With his flat Midwestern accent (“It's my play-sure!”), high-pitched giggle, gauzy complexion and goofy pageboy haircut, Depp (“Edward Scissorhands”) cuts a mighty odd figure (think Natalie Portman in “The Professional” meets The Church Lady), but reports of his Jacko-ness have been highly exaggerated. Wonka isn't lecherous, just uniquely deranged: When he insists that whipped cream is made by whipping cows, he doesn't say it with a Wilderesque wink. He means it.

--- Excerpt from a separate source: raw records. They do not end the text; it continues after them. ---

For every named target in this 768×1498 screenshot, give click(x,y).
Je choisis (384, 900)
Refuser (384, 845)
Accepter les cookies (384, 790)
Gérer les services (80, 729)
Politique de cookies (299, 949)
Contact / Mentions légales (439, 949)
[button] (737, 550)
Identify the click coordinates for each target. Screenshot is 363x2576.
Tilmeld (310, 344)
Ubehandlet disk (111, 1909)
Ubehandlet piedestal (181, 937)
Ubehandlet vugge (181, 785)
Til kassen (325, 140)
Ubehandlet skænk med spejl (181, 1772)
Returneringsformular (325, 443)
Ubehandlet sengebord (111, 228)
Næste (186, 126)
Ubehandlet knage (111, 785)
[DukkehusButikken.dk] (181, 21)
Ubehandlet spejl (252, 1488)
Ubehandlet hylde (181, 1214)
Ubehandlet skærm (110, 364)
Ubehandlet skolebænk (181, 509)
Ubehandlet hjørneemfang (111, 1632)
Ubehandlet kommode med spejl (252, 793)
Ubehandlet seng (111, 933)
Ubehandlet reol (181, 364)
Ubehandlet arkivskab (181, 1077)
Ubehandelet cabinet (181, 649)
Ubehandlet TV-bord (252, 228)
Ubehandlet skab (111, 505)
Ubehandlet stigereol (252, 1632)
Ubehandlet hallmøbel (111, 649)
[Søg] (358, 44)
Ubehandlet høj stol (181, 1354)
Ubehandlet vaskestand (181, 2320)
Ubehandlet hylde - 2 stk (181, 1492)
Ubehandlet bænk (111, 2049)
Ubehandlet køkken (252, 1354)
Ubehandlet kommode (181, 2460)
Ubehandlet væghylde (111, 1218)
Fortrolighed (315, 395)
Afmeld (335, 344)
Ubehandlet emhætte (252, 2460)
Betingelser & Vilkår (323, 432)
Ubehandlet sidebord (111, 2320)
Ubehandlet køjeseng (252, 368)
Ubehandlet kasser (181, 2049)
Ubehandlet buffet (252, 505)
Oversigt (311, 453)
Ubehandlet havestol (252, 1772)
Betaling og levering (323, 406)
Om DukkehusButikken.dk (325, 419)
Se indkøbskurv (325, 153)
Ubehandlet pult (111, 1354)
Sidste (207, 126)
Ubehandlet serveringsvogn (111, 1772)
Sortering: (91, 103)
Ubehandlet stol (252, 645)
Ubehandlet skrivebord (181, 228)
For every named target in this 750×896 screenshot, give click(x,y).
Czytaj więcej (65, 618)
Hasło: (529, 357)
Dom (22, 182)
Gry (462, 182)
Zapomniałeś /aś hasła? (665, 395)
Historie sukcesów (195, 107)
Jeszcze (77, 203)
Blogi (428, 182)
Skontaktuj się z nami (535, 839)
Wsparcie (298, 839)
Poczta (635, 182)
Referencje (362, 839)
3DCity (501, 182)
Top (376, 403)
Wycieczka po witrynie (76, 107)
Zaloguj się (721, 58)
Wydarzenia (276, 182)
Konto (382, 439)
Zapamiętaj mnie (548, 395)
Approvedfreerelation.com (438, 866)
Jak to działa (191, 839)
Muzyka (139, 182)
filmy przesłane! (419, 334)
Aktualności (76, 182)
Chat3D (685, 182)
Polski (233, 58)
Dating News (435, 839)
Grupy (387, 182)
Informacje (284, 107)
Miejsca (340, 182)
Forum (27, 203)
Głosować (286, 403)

Enter Charlie Bucket (Freddie Highmore from “Finding Neverland”), a poor-as-can-be young lad who finds one of Wonka's vaunted golden tickets wedged in a chocolate bar, entitling him — along with four other children — to an unprecedented tour of the chocolate factory's magical inner workings.
Burton and screenwriter John August (“Big Fish”) have preserved Dahl's original vision of Charlie's spoiled rivals, with minor tuning. A-type champion gum chewer Violet Beauregarde (Annasophia Robb) is chaperoned by her freaky Bible Belt mother (“Galaxy Quest” actress Missi Pyle, hilarious).

Boob-tube addict Mike Teavee (Jordon Fry) now prefers carnage-soaked video games, and appears destined for Trenchcoat Mafia induction.
With kindly Grandpa Joe (David Kelly from “Waking Ned Devine”) in tow, Charlie soaks in the wonders of Wonka's neverland, including the Oompa Loompas, an army of indentured pygmies who burst into elaborate, Bollywood-meets-Esther Williams-style musical productions whenever one of the children meets an unkind (yet karma-appropriate) fate.

Played by pint-sized Indian actor Deep Roy, who was digitally Xeroxed for the role, Burton's Oompa Loompas aren't as eye-grabbing as the pear-shaped, orange-skinned breed in the Wilder movie, but they are more hilariously nimble, riding Violet's engorged, blueberry-plumped body like a team of miniature log rollers.

Fans of the original movie will undoubtedly find Burton's version somewhat cold and nonpaternal by comparison, but it's a funnier, more polished film, and like the new, goopy chocolate in Wonka's river, much richer.

Though singularly bizarre, Depp's Wonka is also close enough to the usual Burton antihero model that the filmmaker feels free to reference himself. Wonka wields a pair of scissors in one scene (mimicking his pale-skinned cousin in “Edward Scissorhands”) and oversees the shearing of a pink-wooled sheep in another (presumably to make an outfit for Ed Wood).
While Wilder played Wonka as a candy-making mensch who essentially has the children's best interests at heart, Depp plays him as a troubled soul with his own issues, and his own arc. And that's a good thing. He's not as nice a guy, but he's much more of a character.